Challenging common assumptions in the unsupervised learning of disentangled representations

Challenging common assumptions in the unsupervised learning of disentangled representations Locatello et al., ICML’19

Today’s paper choice won a best paper award at ICML’19. The ‘common assumptions’ that the paper challenges seem to be: “unsupervised learning of disentangled representations is possible, and useful!”

The key idea behind the unsupervised learning of disentangled representations is that real-world data is generated by a few explanatory factors of variation which can be recovered by unsupervised learning algorithms. In this paper, we provide a sober look at recent progress in the field and challenge some common assumptions.

What exactly is a ‘disentangled representation’ and why might we want one?

Put the ‘disentangled’ part to one side for a moment, and let’s start out by revisiting what we mean by a representation. Given a real-world observation $\mathbf{x}$ (e.g. of an image or video), a representation $r(\mathbf{x})$ is a transformation of $\mathbf{x}$ (typically to a lower dimensional space in order to be useful) that somehow preserves the salient information in the $\mathbf{x}$ so that we can still use $r(\mathbf{x})$ to extract useful information about the input (e.g. for building classifiers). As a trivial example, suppose we had real world observations consisting of 1000 points sampled from a straight line, a good lower-valued representation would be a (gradient, intercept) tuple. Of course real-world examples are much more complex than this!

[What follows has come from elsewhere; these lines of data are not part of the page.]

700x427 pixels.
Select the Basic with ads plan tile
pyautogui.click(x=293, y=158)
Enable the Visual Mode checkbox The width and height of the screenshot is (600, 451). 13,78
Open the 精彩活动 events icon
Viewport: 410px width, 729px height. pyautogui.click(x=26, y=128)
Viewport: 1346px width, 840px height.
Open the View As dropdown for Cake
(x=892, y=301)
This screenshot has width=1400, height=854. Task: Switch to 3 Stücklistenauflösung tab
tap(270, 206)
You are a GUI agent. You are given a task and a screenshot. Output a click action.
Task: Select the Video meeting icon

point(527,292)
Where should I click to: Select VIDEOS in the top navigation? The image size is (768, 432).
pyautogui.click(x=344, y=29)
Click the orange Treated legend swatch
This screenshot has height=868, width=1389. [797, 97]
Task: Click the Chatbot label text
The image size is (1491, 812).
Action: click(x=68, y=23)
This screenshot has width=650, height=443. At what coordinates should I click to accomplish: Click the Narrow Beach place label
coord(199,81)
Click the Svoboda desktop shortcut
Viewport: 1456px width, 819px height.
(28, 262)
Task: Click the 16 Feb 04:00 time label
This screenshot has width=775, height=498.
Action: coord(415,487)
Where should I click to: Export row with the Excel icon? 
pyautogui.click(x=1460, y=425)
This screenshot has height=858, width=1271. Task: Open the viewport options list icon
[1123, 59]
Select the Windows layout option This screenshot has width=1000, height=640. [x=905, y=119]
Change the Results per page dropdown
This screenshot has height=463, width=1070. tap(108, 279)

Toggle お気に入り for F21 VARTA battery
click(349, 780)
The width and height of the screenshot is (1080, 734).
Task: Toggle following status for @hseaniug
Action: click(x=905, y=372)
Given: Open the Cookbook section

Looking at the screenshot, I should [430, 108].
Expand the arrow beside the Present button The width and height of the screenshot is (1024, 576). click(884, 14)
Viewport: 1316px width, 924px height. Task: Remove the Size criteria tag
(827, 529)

A disentangled representation is a representation with a compact and interpretable structure, which captures the essence of the input independent of the task the representation is ultimately going to be used for. That’s quite tricky – even in my contrived straight line example what looked to be a great representation would be useless if the task turned out to be calculating the area of the the rectangle enclosed by the points in the observation.

While there is no single formalized notion of disentanglement (yet) which is widely accepted, the key intuition is that a disentangled representation should separate the distinct information factors of variation in the data. A change in a single underlying factor of variation should lead to a change in a single factor in the learned representation.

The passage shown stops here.